▶ [Stored items]
↓↓↓

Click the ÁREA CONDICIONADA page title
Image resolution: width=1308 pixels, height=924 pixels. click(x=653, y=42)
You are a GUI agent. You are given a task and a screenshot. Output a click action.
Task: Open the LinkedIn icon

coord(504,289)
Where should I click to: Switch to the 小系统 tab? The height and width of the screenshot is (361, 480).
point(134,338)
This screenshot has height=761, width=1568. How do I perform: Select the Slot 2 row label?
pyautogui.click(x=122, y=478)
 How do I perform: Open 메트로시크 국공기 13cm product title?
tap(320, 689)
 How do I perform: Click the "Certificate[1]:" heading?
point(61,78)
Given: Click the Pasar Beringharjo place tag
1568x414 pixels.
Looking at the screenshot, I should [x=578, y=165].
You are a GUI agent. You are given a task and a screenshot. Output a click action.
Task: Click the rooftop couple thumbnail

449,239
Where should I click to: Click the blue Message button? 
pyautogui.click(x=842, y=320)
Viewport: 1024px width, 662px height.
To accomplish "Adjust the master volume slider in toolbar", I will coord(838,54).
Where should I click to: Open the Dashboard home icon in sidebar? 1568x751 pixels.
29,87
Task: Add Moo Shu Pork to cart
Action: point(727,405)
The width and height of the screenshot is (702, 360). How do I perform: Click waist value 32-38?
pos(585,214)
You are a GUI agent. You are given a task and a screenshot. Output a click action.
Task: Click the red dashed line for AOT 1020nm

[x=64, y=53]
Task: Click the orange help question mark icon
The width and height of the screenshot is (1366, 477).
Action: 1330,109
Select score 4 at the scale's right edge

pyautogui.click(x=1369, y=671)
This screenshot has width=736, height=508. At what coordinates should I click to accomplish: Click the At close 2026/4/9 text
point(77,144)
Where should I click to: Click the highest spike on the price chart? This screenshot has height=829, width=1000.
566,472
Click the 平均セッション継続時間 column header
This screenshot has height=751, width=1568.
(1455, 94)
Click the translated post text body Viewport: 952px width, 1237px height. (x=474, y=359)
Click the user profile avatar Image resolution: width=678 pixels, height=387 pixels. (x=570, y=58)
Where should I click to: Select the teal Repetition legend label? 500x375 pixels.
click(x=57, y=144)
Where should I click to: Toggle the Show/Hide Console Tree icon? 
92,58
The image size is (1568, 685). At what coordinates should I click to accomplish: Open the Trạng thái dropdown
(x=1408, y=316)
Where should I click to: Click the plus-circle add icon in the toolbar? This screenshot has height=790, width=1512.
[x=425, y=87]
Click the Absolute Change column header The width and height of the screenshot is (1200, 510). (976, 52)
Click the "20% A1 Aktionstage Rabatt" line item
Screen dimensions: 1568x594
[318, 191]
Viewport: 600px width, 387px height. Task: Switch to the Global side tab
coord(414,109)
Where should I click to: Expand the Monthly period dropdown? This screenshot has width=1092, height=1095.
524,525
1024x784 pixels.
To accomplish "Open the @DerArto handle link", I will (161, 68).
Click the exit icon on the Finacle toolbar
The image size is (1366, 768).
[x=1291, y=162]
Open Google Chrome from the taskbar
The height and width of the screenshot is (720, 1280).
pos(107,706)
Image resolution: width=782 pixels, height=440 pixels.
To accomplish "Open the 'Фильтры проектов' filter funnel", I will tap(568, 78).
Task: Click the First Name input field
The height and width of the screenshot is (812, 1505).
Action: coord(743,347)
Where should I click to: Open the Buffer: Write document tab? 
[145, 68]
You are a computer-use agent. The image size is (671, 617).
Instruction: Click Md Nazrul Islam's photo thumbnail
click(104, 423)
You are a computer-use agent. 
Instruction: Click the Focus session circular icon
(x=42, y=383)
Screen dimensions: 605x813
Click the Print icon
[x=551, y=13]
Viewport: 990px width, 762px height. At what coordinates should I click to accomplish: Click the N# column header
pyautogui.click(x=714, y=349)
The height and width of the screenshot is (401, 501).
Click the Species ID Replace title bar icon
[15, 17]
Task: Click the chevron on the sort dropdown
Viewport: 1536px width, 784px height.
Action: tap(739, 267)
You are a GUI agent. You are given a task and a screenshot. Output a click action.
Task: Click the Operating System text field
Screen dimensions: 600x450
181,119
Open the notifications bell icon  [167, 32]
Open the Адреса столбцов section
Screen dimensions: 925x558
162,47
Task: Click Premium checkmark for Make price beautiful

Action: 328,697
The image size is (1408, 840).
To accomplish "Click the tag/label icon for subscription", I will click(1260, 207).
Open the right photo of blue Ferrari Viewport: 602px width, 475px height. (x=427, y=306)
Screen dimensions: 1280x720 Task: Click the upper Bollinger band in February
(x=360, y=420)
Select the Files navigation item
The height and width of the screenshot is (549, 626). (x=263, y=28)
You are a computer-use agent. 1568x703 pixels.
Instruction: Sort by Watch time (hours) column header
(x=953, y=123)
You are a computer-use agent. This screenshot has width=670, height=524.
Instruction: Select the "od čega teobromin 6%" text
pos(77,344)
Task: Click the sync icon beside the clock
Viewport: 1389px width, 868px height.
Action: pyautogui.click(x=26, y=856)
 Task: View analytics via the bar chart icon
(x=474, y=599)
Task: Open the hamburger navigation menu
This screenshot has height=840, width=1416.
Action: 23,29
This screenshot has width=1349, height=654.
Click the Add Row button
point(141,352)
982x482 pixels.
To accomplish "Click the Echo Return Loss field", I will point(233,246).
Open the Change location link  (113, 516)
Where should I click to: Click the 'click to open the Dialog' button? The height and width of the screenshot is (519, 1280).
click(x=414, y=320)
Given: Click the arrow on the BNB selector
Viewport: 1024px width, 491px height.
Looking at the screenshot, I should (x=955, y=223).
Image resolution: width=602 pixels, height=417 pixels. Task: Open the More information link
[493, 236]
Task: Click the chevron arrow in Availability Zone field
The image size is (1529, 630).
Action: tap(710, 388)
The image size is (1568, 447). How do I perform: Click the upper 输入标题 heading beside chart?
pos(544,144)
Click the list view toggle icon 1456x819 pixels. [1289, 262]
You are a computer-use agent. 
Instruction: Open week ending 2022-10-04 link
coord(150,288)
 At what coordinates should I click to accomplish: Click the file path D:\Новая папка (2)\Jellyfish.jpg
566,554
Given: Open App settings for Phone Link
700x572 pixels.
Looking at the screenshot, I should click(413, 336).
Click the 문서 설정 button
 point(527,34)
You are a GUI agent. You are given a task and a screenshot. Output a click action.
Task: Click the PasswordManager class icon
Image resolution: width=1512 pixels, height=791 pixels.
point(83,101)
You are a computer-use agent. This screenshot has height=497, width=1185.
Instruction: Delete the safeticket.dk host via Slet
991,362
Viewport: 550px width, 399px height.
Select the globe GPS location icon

↑↑↑

▶ [What the task requires]
Copy the records above exactly, leaving nothing out.

▶ [Task answer]
Click the ÁREA CONDICIONADA page title
Image resolution: width=1308 pixels, height=924 pixels. click(x=653, y=42)
You are a GUI agent. You are given a task and a screenshot. Output a click action.
Task: Open the LinkedIn icon

coord(504,289)
Where should I click to: Switch to the 小系统 tab? The height and width of the screenshot is (361, 480).
point(134,338)
This screenshot has height=761, width=1568. How do I perform: Select the Slot 2 row label?
pyautogui.click(x=122, y=478)
 How do I perform: Open 메트로시크 국공기 13cm product title?
tap(320, 689)
 How do I perform: Click the "Certificate[1]:" heading?
point(61,78)
Given: Click the Pasar Beringharjo place tag
1568x414 pixels.
Looking at the screenshot, I should [x=578, y=165].
You are a GUI agent. You are given a task and a screenshot. Output a click action.
Task: Click the rooftop couple thumbnail

449,239
Where should I click to: Click the blue Message button? 
pyautogui.click(x=842, y=320)
Viewport: 1024px width, 662px height.
To accomplish "Adjust the master volume slider in toolbar", I will coord(838,54).
Where should I click to: Open the Dashboard home icon in sidebar? 1568x751 pixels.
29,87
Task: Add Moo Shu Pork to cart
Action: point(727,405)
The width and height of the screenshot is (702, 360). How do I perform: Click waist value 32-38?
pos(585,214)
You are a GUI agent. You are given a task and a screenshot. Output a click action.
Task: Click the red dashed line for AOT 1020nm

[x=64, y=53]
Task: Click the orange help question mark icon
The width and height of the screenshot is (1366, 477).
Action: 1330,109
Select score 4 at the scale's right edge

pyautogui.click(x=1369, y=671)
This screenshot has width=736, height=508. At what coordinates should I click to accomplish: Click the At close 2026/4/9 text
point(77,144)
Where should I click to: Click the highest spike on the price chart? This screenshot has height=829, width=1000.
566,472
Click the 平均セッション継続時間 column header
This screenshot has height=751, width=1568.
(1455, 94)
Click the translated post text body Viewport: 952px width, 1237px height. (x=474, y=359)
Click the user profile avatar Image resolution: width=678 pixels, height=387 pixels. (x=570, y=58)
Where should I click to: Select the teal Repetition legend label? 500x375 pixels.
click(x=57, y=144)
Where should I click to: Toggle the Show/Hide Console Tree icon? 
92,58
The image size is (1568, 685). At what coordinates should I click to accomplish: Open the Trạng thái dropdown
(x=1408, y=316)
Where should I click to: Click the plus-circle add icon in the toolbar? This screenshot has height=790, width=1512.
[x=425, y=87]
Click the Absolute Change column header The width and height of the screenshot is (1200, 510). (976, 52)
Click the "20% A1 Aktionstage Rabatt" line item
Screen dimensions: 1568x594
[318, 191]
Viewport: 600px width, 387px height. Task: Switch to the Global side tab
coord(414,109)
Where should I click to: Expand the Monthly period dropdown? This screenshot has width=1092, height=1095.
524,525
1024x784 pixels.
To accomplish "Open the @DerArto handle link", I will (161, 68).
Click the exit icon on the Finacle toolbar
The image size is (1366, 768).
[x=1291, y=162]
Open Google Chrome from the taskbar
The height and width of the screenshot is (720, 1280).
pos(107,706)
Image resolution: width=782 pixels, height=440 pixels.
To accomplish "Open the 'Фильтры проектов' filter funnel", I will tap(568, 78).
Task: Click the First Name input field
The height and width of the screenshot is (812, 1505).
Action: coord(743,347)
Where should I click to: Open the Buffer: Write document tab? 
[145, 68]
You are a computer-use agent. The image size is (671, 617).
Instruction: Click Md Nazrul Islam's photo thumbnail
click(104, 423)
You are a computer-use agent. 
Instruction: Click the Focus session circular icon
(x=42, y=383)
Screen dimensions: 605x813
Click the Print icon
[x=551, y=13]
Viewport: 990px width, 762px height. At what coordinates should I click to accomplish: Click the N# column header
pyautogui.click(x=714, y=349)
The height and width of the screenshot is (401, 501).
Click the Species ID Replace title bar icon
[15, 17]
Task: Click the chevron on the sort dropdown
Viewport: 1536px width, 784px height.
Action: tap(739, 267)
You are a GUI agent. You are given a task and a screenshot. Output a click action.
Task: Click the Operating System text field
Screen dimensions: 600x450
181,119
Open the notifications bell icon  [167, 32]
Open the Адреса столбцов section
Screen dimensions: 925x558
162,47
Task: Click Premium checkmark for Make price beautiful

Action: 328,697
The image size is (1408, 840).
To accomplish "Click the tag/label icon for subscription", I will click(1260, 207).
Open the right photo of blue Ferrari Viewport: 602px width, 475px height. (x=427, y=306)
Screen dimensions: 1280x720 Task: Click the upper Bollinger band in February
(x=360, y=420)
Select the Files navigation item
The height and width of the screenshot is (549, 626). (x=263, y=28)
You are a computer-use agent. 1568x703 pixels.
Instruction: Sort by Watch time (hours) column header
(x=953, y=123)
You are a computer-use agent. This screenshot has width=670, height=524.
Instruction: Select the "od čega teobromin 6%" text
pos(77,344)
Task: Click the sync icon beside the clock
Viewport: 1389px width, 868px height.
Action: pyautogui.click(x=26, y=856)
 Task: View analytics via the bar chart icon
(x=474, y=599)
Task: Open the hamburger navigation menu
This screenshot has height=840, width=1416.
Action: 23,29
This screenshot has width=1349, height=654.
Click the Add Row button
point(141,352)
982x482 pixels.
To accomplish "Click the Echo Return Loss field", I will point(233,246).
Open the Change location link  (113, 516)
Where should I click to: Click the 'click to open the Dialog' button? The height and width of the screenshot is (519, 1280).
click(x=414, y=320)
Given: Click the arrow on the BNB selector
Viewport: 1024px width, 491px height.
Looking at the screenshot, I should (x=955, y=223).
Image resolution: width=602 pixels, height=417 pixels. Task: Open the More information link
[493, 236]
Task: Click the chevron arrow in Availability Zone field
The image size is (1529, 630).
Action: tap(710, 388)
The image size is (1568, 447). How do I perform: Click the upper 输入标题 heading beside chart?
pos(544,144)
Click the list view toggle icon 1456x819 pixels. [1289, 262]
You are a computer-use agent. 
Instruction: Open week ending 2022-10-04 link
coord(150,288)
 At what coordinates should I click to accomplish: Click the file path D:\Новая папка (2)\Jellyfish.jpg
566,554
Given: Open App settings for Phone Link
700x572 pixels.
Looking at the screenshot, I should click(413, 336).
Click the 문서 설정 button
 point(527,34)
You are a GUI agent. You are given a task and a screenshot. Output a click action.
Task: Click the PasswordManager class icon
Image resolution: width=1512 pixels, height=791 pixels.
point(83,101)
You are a computer-use agent. This screenshot has height=497, width=1185.
Instruction: Delete the safeticket.dk host via Slet
991,362
Viewport: 550px width, 399px height.
Select the globe GPS location icon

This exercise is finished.